Section 77(3) of Act no. LXXIX of 1993 on Public Education states that “[i]f a child or student suffers damages in connection with his or her placement in kindergarten, student's legal relationship, membership in a residence hall, practical training, the kindergarten, school, residence hall or the organizer of practical training is totally liable regardless to culpability. As regards compensation, the stipulations of the Civil Code are to be applied with the difference that the school or the organizer of practical training shall be exempt from their liability only if they may prove that the damage was the result of an unavoidable cause outside their scope of influence. No damages have to be paid if the damage has been caused by the unpreventable behavior of the person suffering the damage.” Section 9 (indirect discrimination) of Act no. CXXV of 2003 on Equal Treatment and the Promotion of Equal Opportunities states that “[p]rovisions that are not considered direct negative discrimination and apparently comply with the principle of equal treatment but put any persons or groups having characteristics defined in Article 8 at a considerably larger disadvantage compared with other persons or groups in a similar situation are considered indirect discrimination.” Article 2 of Protocol No. 1 to the European Convention on Human Rights states that “[n]o person shall be denied the right to education.
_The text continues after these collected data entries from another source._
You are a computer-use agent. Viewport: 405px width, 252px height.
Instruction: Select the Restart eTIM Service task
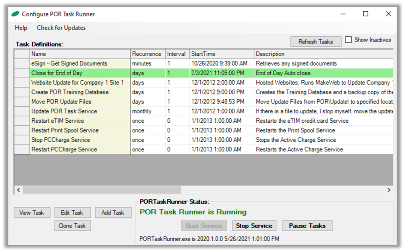pyautogui.click(x=58, y=121)
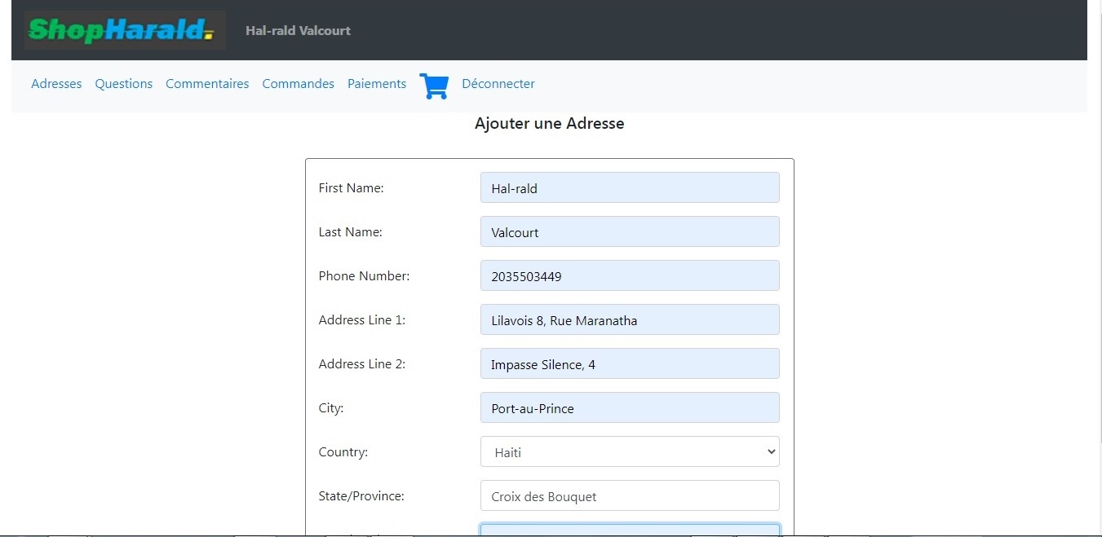The width and height of the screenshot is (1102, 537).
Task: Focus the First Name input field
Action: pos(630,188)
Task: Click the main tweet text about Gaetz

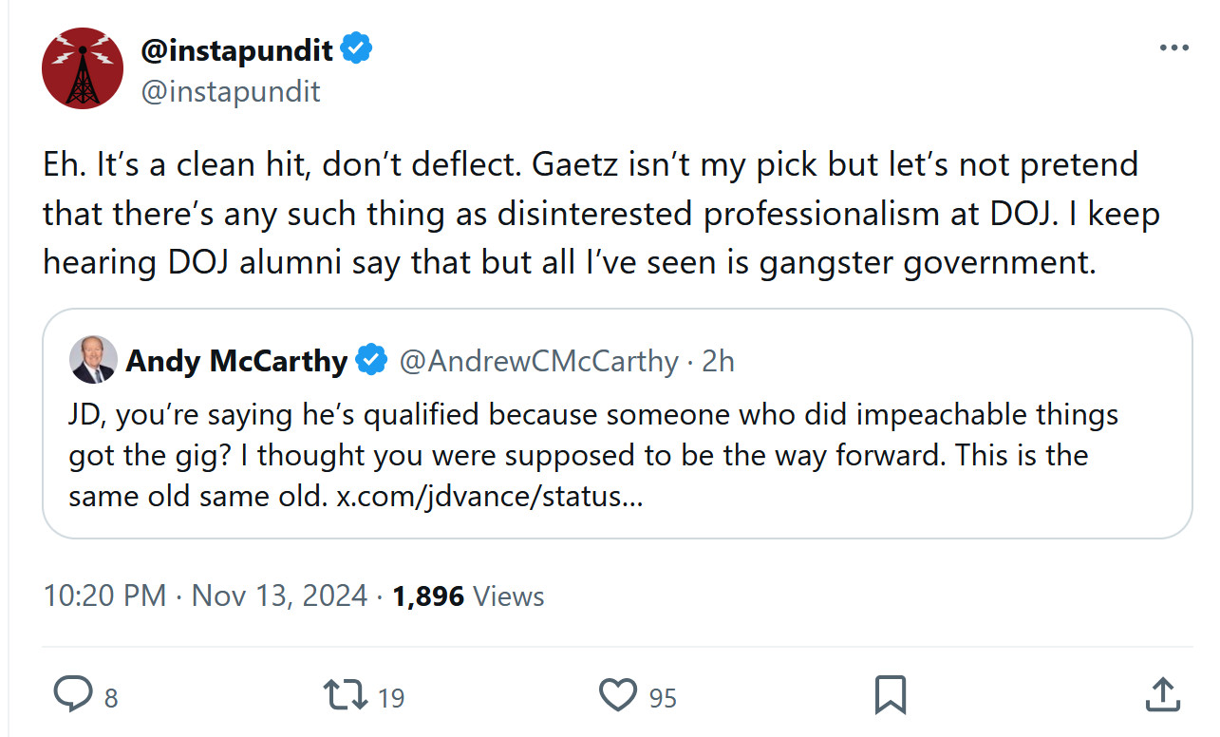Action: tap(589, 214)

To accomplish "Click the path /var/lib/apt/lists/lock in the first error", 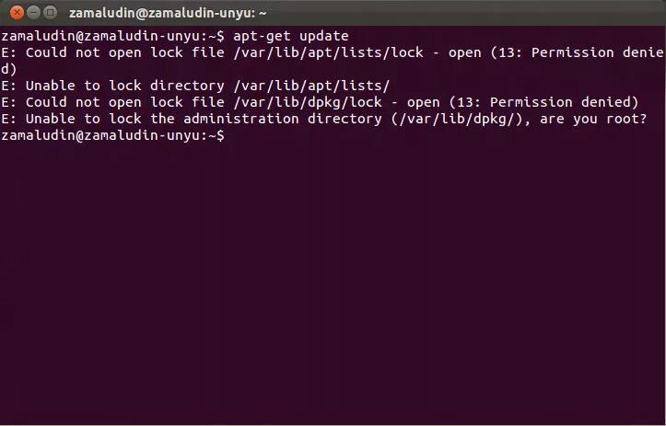I will pos(328,52).
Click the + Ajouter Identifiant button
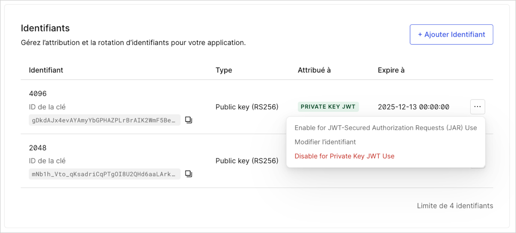516x233 pixels. tap(451, 34)
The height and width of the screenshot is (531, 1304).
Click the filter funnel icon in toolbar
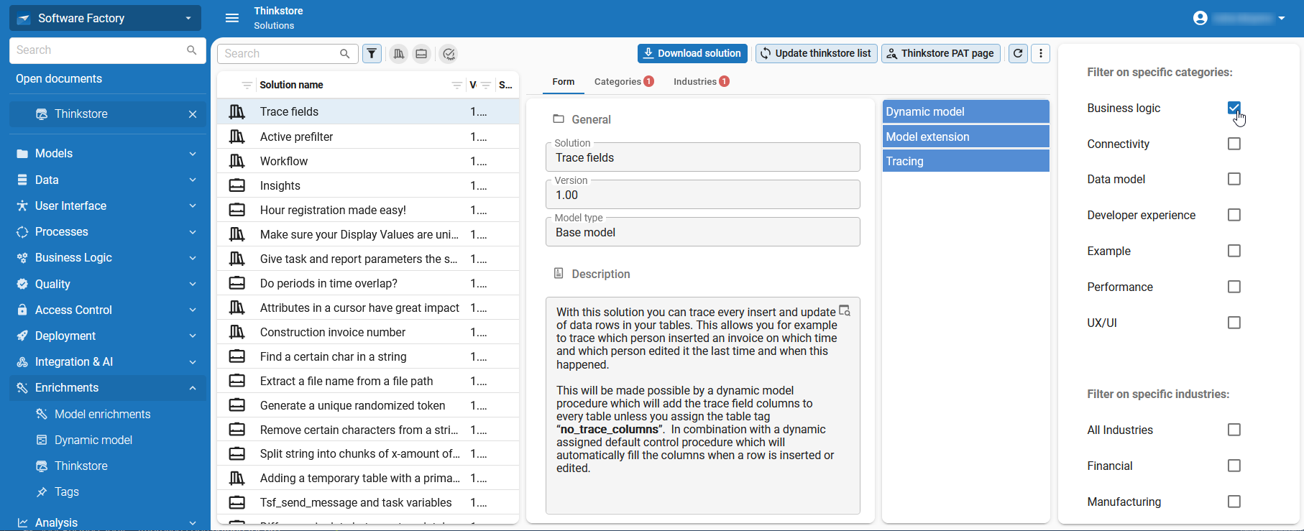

In the exercise of any functions which it assumes in relation to education and to teaching, the State shall respect the right of parents to ensure such education and teaching in conformity with their own religious and philosophical convictions.” Article 14 of the Convention provides that “[t]he enjoyment of the rights and freedoms set forth in [the] Convention shall be secured without discrimination on any ground such as sex, race, colour, language, religion, political or other opinion, national or social origin, association with a national minority, property, birth or other status.” Article 41 of the Convention provides that “[i]f the Court finds that there has been a violation of the Convention or the Protocols thereto, and if the internal law of the High Contracting Party concerned allows only partial reparation to be made, the Court shall, if necessary, afford just satisfaction to the injured party.”